*YOUR OBJECTIVE*
Nothing but the line with "Task: Click the cat" and the lines after it, through the end of the records below, is to be repeated, exactly as it is.

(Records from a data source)
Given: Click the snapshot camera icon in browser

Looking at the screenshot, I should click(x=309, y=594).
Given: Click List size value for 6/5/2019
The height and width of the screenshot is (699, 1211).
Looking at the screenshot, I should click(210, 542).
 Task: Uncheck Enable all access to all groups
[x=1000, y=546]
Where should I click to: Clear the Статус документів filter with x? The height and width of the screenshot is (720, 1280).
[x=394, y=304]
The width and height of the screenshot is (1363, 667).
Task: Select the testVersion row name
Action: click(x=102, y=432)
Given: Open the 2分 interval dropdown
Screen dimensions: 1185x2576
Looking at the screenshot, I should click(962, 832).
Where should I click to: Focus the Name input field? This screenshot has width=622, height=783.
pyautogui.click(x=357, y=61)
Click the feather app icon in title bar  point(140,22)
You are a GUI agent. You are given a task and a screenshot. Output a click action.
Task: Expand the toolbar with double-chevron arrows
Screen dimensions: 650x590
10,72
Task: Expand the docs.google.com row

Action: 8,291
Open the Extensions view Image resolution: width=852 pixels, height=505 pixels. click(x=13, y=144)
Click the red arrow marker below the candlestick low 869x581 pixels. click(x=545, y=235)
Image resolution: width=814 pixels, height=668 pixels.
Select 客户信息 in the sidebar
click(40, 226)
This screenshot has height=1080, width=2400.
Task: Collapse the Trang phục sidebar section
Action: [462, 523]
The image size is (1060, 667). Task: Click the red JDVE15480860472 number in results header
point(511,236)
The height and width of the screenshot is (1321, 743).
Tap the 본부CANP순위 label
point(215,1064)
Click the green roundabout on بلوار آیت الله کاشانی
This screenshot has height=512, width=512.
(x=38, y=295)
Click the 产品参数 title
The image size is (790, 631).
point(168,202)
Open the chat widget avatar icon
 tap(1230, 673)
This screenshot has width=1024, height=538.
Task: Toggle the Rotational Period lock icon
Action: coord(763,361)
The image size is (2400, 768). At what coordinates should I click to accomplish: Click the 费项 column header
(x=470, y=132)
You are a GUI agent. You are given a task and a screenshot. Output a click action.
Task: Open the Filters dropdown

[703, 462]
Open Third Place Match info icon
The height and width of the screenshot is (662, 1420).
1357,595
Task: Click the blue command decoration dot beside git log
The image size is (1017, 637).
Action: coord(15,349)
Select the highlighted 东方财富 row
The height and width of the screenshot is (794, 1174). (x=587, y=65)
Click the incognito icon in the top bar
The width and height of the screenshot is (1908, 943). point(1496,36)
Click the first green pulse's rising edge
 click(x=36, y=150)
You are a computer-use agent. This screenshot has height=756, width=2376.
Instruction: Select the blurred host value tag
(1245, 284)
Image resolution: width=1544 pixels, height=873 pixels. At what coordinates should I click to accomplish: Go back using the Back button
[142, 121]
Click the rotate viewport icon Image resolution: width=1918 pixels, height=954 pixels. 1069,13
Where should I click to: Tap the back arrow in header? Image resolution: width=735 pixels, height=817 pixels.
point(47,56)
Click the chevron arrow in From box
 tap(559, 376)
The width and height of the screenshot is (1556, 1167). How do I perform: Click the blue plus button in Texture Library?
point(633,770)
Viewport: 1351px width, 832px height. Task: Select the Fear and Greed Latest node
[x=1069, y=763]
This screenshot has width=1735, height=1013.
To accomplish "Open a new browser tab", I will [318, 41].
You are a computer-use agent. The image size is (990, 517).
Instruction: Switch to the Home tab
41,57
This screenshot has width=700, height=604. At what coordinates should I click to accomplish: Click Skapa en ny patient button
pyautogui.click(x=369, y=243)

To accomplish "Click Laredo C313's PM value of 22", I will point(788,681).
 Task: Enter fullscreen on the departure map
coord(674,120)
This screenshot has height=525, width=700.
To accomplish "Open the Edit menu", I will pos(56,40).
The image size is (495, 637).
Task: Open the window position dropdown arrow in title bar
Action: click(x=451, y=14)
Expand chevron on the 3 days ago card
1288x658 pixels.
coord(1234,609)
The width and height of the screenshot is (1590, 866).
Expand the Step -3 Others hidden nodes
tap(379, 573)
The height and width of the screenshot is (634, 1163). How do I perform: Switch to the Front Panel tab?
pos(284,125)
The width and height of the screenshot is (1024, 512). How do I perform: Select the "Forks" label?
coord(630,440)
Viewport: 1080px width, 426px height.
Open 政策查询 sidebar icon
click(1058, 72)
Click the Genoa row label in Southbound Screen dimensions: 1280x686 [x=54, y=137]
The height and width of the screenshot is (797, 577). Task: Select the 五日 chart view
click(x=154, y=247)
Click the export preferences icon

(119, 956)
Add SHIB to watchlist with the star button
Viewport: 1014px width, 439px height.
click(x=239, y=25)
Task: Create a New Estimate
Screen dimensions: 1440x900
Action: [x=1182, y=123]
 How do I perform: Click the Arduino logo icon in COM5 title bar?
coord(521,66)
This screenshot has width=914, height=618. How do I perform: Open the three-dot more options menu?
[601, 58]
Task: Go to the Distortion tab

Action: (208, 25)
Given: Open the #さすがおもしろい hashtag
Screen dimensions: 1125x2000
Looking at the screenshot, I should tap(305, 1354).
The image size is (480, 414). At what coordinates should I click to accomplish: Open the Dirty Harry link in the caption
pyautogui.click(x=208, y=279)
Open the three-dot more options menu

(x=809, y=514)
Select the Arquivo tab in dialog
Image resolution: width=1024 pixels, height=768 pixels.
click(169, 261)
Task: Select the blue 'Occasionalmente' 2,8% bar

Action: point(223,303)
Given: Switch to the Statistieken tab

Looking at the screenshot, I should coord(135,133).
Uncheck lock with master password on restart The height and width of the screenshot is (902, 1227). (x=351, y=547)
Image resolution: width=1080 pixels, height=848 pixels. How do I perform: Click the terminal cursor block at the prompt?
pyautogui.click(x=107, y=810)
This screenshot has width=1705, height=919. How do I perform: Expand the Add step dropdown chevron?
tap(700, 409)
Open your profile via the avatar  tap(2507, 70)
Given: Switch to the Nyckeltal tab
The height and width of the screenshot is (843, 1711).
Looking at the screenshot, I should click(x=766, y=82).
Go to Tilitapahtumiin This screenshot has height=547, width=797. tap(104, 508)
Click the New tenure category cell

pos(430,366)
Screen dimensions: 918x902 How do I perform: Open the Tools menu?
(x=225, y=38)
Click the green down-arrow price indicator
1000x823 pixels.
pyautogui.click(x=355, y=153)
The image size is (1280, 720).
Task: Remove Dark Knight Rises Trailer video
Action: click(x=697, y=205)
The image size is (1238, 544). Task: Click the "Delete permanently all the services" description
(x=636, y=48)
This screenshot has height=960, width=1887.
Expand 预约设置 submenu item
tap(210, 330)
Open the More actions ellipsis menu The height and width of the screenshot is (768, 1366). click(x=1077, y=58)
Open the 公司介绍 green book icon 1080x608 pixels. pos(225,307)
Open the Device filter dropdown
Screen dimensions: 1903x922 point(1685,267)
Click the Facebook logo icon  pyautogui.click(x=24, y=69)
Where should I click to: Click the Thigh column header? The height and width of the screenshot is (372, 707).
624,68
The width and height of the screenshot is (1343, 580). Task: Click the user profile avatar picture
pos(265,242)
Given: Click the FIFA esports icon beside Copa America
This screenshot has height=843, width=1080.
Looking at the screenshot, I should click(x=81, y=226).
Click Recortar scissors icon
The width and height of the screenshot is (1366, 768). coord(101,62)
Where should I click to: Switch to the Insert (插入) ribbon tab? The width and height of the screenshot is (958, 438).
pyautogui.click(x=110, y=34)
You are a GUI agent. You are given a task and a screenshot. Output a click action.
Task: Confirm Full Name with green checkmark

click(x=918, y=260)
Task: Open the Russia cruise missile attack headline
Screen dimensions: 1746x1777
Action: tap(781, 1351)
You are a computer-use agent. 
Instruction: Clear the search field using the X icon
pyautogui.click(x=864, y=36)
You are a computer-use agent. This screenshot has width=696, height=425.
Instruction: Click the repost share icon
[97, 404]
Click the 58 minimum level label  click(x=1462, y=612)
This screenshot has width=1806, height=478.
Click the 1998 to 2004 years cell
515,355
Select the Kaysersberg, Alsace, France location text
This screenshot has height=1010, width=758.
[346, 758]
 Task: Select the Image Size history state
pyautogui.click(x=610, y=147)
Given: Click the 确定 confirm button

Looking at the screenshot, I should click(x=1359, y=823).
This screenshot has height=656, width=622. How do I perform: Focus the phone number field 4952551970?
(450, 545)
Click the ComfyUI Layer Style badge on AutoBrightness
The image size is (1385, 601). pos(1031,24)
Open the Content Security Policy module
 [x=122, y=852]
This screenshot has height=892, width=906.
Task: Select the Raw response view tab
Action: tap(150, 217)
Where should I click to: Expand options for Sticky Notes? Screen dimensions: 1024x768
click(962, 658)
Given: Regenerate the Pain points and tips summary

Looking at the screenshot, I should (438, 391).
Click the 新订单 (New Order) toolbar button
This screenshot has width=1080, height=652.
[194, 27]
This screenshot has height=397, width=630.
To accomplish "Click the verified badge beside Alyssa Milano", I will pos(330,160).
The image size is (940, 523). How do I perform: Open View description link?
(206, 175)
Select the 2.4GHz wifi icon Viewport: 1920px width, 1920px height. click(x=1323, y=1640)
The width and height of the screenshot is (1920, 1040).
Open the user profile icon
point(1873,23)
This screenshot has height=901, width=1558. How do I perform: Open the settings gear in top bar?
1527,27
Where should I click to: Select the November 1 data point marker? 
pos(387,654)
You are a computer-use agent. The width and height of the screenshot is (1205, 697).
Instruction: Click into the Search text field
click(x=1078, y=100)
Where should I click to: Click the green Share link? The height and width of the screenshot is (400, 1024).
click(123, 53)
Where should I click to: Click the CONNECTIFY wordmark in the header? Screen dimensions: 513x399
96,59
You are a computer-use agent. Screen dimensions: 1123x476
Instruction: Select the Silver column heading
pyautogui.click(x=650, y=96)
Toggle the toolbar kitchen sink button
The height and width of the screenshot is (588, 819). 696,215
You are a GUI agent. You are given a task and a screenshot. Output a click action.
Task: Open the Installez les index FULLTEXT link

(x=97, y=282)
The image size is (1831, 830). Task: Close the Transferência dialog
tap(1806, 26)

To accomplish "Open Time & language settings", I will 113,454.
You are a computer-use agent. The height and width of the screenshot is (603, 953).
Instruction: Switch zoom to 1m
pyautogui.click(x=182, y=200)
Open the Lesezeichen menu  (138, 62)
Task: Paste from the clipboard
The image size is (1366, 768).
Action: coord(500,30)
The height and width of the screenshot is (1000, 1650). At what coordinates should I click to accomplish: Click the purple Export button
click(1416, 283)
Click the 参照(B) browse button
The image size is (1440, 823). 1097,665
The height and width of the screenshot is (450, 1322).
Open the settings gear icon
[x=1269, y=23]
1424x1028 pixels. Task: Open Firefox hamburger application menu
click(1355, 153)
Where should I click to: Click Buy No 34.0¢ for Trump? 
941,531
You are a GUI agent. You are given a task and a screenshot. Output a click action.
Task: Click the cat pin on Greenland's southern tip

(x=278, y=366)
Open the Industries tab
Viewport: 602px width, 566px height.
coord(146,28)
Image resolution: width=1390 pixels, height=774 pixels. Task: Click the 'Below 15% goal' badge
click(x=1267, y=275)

*REPLY*
Task: Click the cat pin on Greenland's southern tip

(x=278, y=366)
Open the Industries tab
Viewport: 602px width, 566px height.
coord(146,28)
Image resolution: width=1390 pixels, height=774 pixels. Task: Click the 'Below 15% goal' badge
click(x=1267, y=275)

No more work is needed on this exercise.